In a fifth aspect, embodiments of the present application provide a computer program product containing instructions that, when run on a computer, cause the method according to the first aspect and any one of the possible implementations to be performed.
Drawings
FIG. 1 is a schematic diagram of a slide animation effect provided by an embodiment of the present application;
FIG. 2 is a schematic flowchart illustrating a method for synchronizing voice information and presentation information according to an embodiment of the present application;
FIG. 3 is a schematic diagram of a slide show and track information provided by an embodiment of the present application;
FIG. 4 is a schematic diagram of a voice sequence FIFO queue according to an embodiment of the present application;
FIG. 5 is a schematic diagram of slide content provided by an embodiment of the present application;
FIG. 6 is a diagram illustrating the inclusion and overlap relationship between presentation information blocks according to an embodiment of the present application;
FIG. 7 is a schematic diagram of batch-to-batch matching provided by an embodiment of the present application;
fig. 8 is a schematic structural diagram of a device for synchronizing speech information and presentation information according to an embodiment of the present application;
fig. 9 is a schematic structural diagram of a device for synchronizing voice information and presentation information according to an embodiment of the present application.
Detailed Description
The slide is also called demonstration manuscript and brief report, and is a playable file made up by using characters and pictures, etc. and adding some special-effect dynamic display effect.

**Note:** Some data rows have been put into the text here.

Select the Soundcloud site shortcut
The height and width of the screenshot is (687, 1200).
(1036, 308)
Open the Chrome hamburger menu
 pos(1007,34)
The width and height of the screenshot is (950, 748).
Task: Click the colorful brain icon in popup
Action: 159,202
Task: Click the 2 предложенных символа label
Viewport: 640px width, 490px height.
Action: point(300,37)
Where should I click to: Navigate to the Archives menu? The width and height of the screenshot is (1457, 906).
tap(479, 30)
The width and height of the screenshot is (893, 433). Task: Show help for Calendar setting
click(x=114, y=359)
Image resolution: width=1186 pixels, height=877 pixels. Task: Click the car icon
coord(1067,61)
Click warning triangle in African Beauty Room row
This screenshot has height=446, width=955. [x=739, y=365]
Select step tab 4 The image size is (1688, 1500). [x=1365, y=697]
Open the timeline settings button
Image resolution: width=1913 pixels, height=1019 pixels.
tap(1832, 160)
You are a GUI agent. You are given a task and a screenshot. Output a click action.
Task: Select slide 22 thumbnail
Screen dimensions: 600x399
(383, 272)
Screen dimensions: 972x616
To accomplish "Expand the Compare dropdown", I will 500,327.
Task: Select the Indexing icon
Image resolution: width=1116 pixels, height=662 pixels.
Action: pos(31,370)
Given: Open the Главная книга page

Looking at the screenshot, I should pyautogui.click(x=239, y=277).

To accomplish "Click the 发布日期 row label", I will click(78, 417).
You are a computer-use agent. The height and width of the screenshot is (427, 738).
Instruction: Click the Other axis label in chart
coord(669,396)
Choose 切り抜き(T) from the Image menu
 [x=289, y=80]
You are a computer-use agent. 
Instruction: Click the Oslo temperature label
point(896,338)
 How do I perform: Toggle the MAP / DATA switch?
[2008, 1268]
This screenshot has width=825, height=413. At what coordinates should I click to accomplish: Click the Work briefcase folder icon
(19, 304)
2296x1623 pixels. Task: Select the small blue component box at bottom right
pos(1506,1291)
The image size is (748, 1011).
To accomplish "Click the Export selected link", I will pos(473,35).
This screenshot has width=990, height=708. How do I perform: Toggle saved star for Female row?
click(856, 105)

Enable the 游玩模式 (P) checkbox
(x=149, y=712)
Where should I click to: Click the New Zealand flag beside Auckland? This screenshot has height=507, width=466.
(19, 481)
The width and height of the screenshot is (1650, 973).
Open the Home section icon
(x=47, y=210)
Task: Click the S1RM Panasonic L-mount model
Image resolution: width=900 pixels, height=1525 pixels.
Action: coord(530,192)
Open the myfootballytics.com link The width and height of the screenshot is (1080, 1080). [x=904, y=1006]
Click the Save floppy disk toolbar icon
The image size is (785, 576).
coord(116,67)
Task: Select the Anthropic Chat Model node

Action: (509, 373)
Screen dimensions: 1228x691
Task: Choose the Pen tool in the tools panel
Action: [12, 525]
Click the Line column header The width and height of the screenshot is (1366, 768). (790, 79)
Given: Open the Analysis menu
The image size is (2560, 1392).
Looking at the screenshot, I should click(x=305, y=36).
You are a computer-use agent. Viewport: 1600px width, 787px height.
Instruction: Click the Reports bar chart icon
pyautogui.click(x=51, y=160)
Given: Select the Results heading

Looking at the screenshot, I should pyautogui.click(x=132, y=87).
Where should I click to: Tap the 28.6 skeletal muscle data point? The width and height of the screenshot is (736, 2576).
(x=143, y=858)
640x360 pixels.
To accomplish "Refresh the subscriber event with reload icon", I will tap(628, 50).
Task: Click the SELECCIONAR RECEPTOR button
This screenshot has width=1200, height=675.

The presenter often uses animation effects to represent a dynamic process when making slides corresponding to the content of the presentation. For example, a separate border may be overlaid on a piece of text to highlight it, or a series of text boxes may be displayed in sequence to characterize its sequence. The actions (display, disappearance, movement, etc.) of elements (or "objects") in these animations can be triggered by events (e.g., keyboard, mouse actions, timers, etc.).
For example, a slide has three important elements a, B and C to be introduced with emphasis, as shown in a in fig. 1, and the user wants to highlight the text boxes a, B and C in sequence during the explanation process. Generally, a user needs to set the highlighted animation effect of each text box and set the sequence of the animation effects; further, it may be necessary to set a trigger condition for each box animation effect separately (for example, clicking a mouse). When the user is presenting to the page, a picture as shown in a in fig. 1 is displayed first; when the user clicks the mouse, the textbox a is highlighted, as shown in b of fig. 1; when the user clicks the mouse again, the text box A is not highlighted, and the text box B is highlighted, as shown in c in FIG. 1; when the user clicks the mouse again, text box B is de-highlighted and text box C is highlighted, as shown at d in FIG. 1.
This highlighting scheme helps the listener to focus on the current main information, while minimizing the influence of other contents on the screen to improve the performance of the speech. Therefore, the setting of highlighting a presentation file is widely applied to the production of the presentation file. However, this requires the user to spend a lot of time manually designing all details of the animation, which is cumbersome; and the user needs to operate a mouse, a keyboard and the like to trigger the animation display in the demonstration process.
In order to simplify the operation of a user, the embodiment of the application provides a method and a device for synchronizing voice information and presentation information, which are used for synchronously highlighting a presentation information block matched with the current speech content according to the voice of a speaker, so that the user does not need to spend a large amount of time on animation production of a presentation file, and the current speech content does not need to be indicated through body language or a teaching aid in the speech process.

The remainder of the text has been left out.